Data extracts section start
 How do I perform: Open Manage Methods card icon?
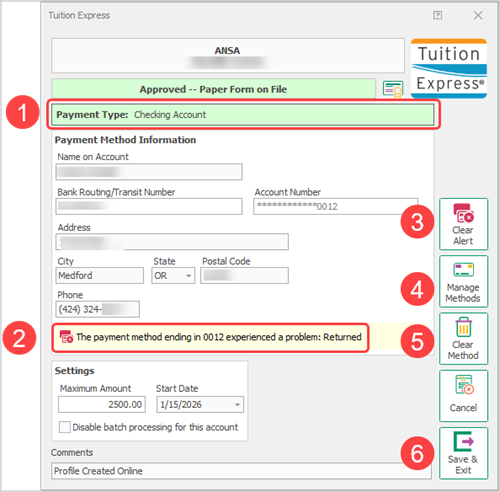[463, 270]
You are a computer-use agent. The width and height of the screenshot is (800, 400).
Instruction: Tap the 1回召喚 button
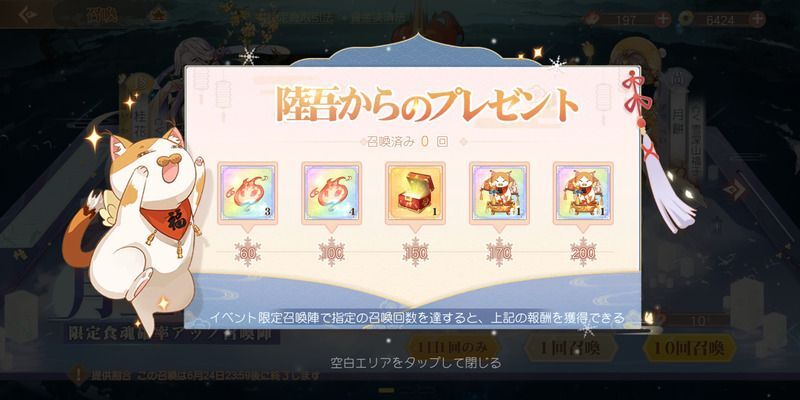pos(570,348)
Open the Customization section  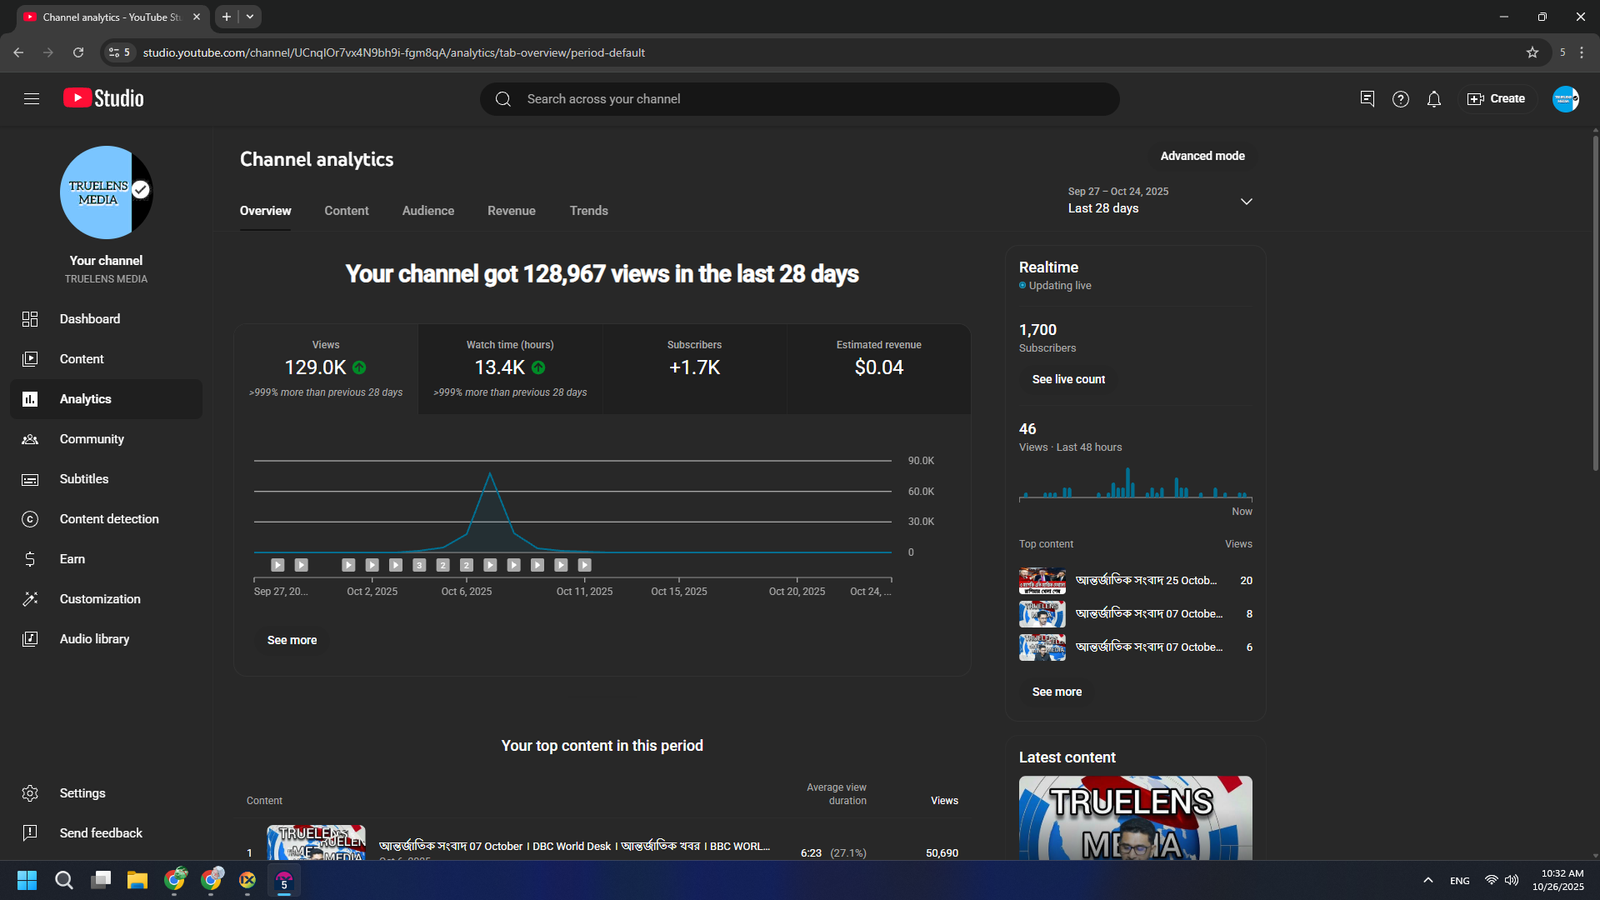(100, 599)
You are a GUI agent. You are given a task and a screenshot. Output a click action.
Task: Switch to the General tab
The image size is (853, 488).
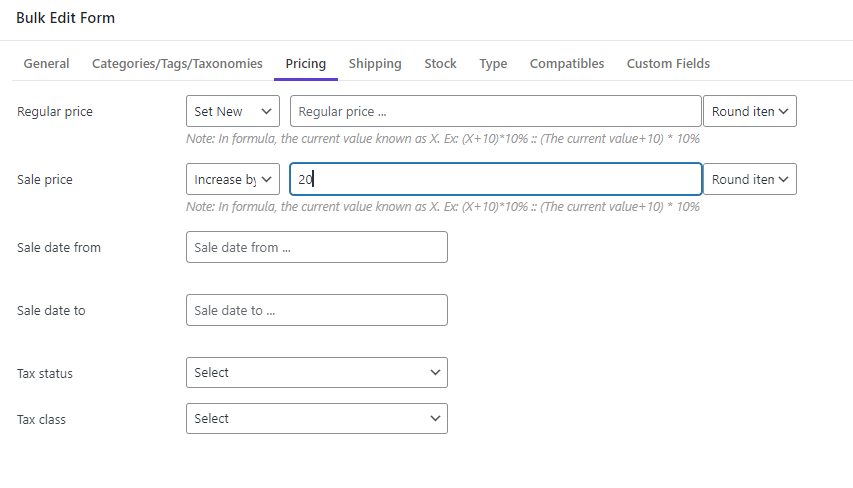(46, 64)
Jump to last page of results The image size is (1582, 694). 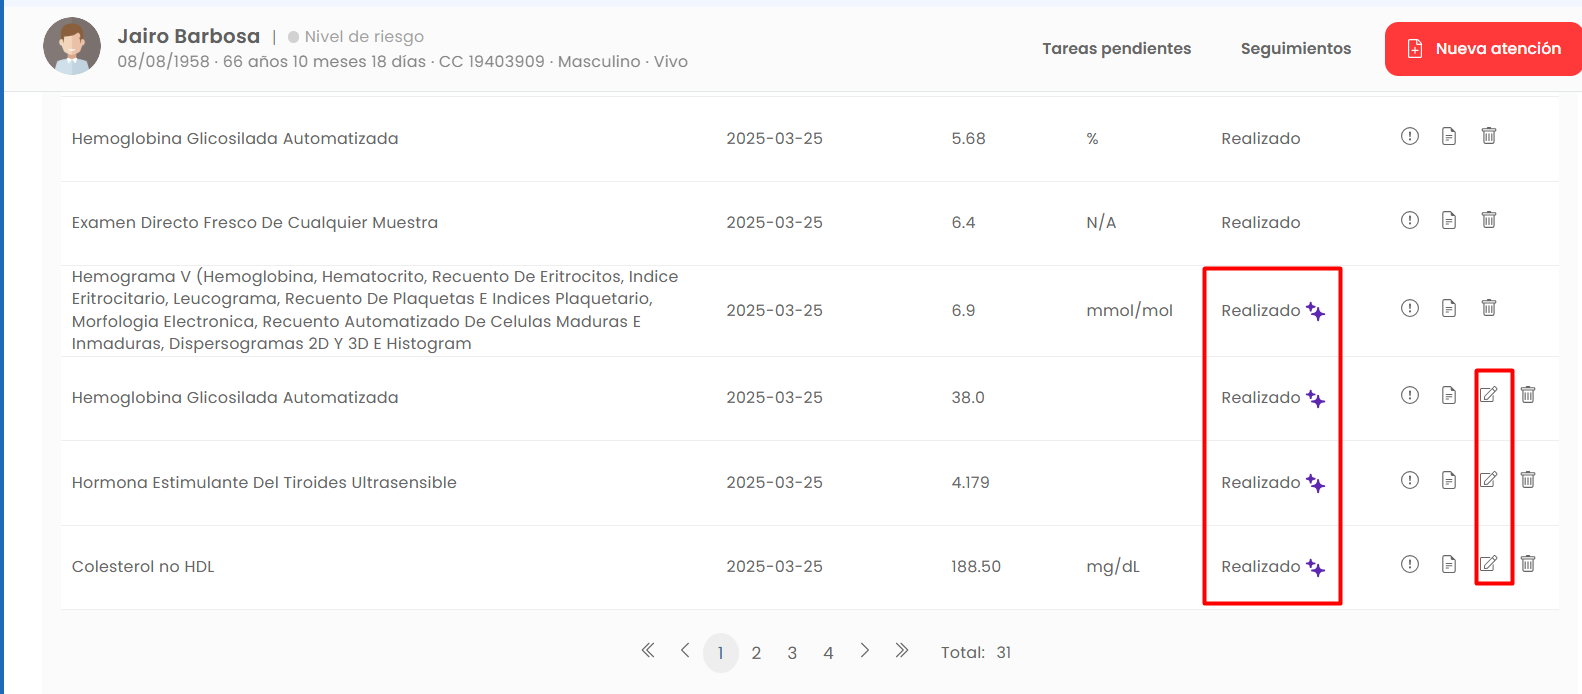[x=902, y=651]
Data extracts section end
**Instructions to follow**: Whichever lines of the data include the word "screenshot", pull them out.

**Reply to the task**:
You are a computer-use agent. The width and height of the screenshot is (800, 400).
You are a GUI agent. You are given a task and a screenshot. Output a click action.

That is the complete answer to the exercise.